WHAT YOU WILL DO.
Leaving the pictures aside, transcribe only and exactly the lines from the one with "Open Google Play system update on left screen" through the end of the entries, both included.

═══ DATA RECORDS ═══

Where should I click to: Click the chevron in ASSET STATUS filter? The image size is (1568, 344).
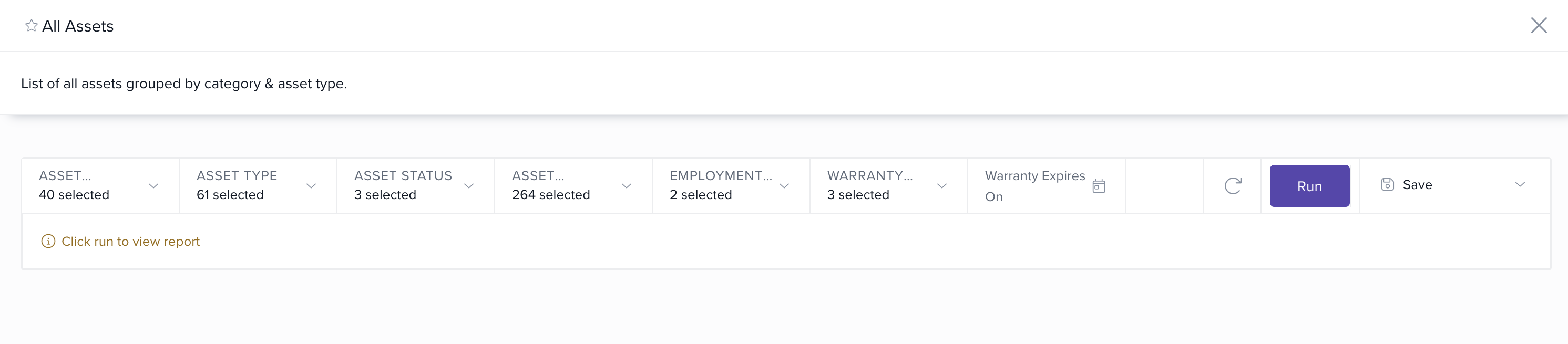click(x=469, y=186)
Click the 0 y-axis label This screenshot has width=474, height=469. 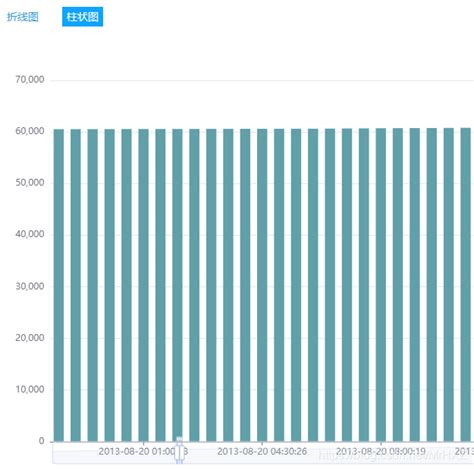click(x=41, y=441)
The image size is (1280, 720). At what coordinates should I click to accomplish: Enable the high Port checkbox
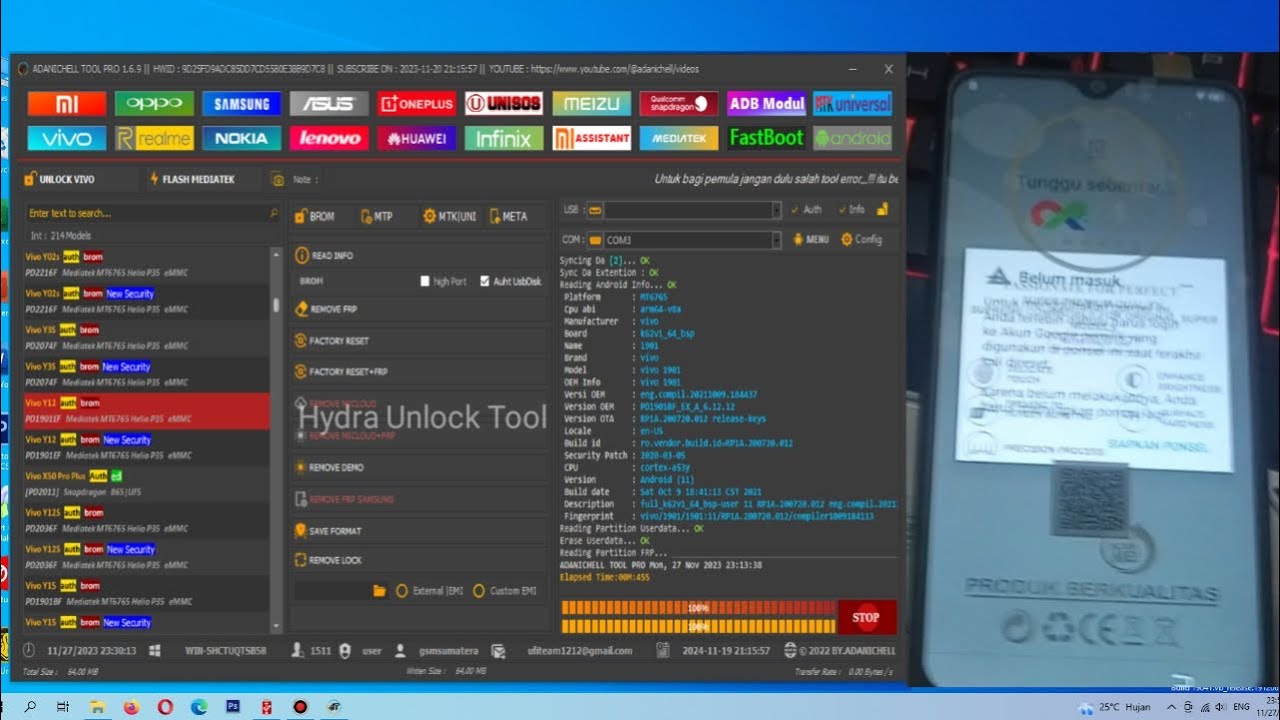click(x=425, y=281)
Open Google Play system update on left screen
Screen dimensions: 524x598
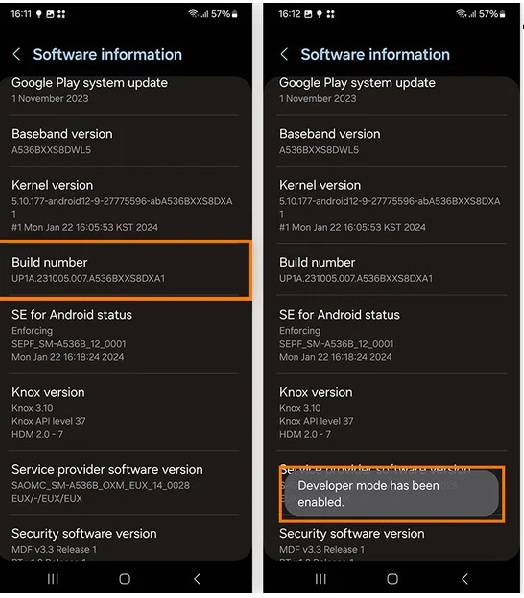(124, 90)
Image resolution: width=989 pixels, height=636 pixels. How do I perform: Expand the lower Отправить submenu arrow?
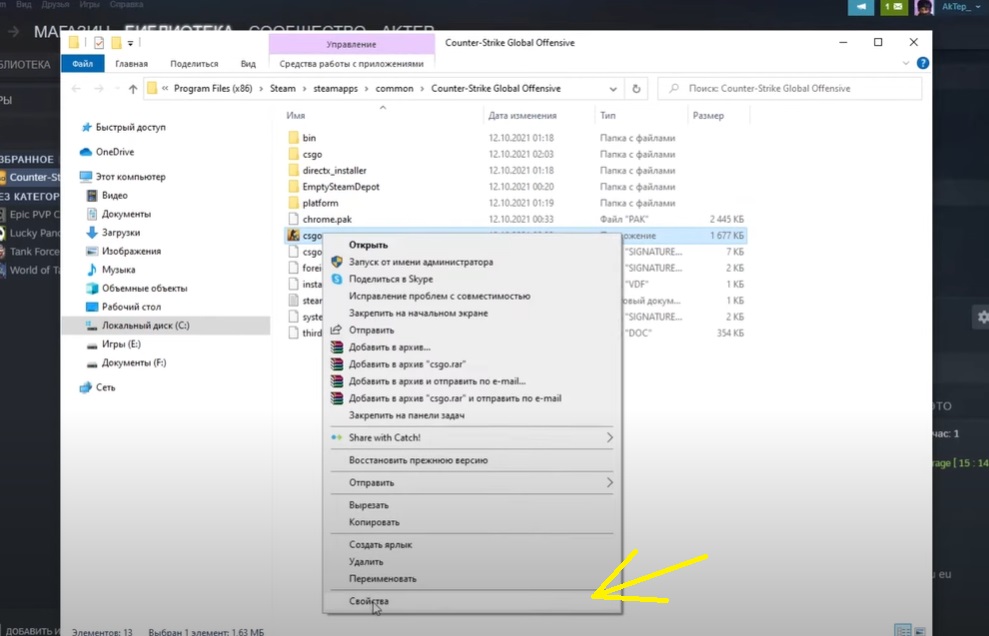[609, 483]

═══

OUTPUT OF THE TASK.
Open Google Play system update on left screen
Screen dimensions: 524x598
(124, 90)
Image resolution: width=989 pixels, height=636 pixels. How do I perform: Expand the lower Отправить submenu arrow?
[609, 483]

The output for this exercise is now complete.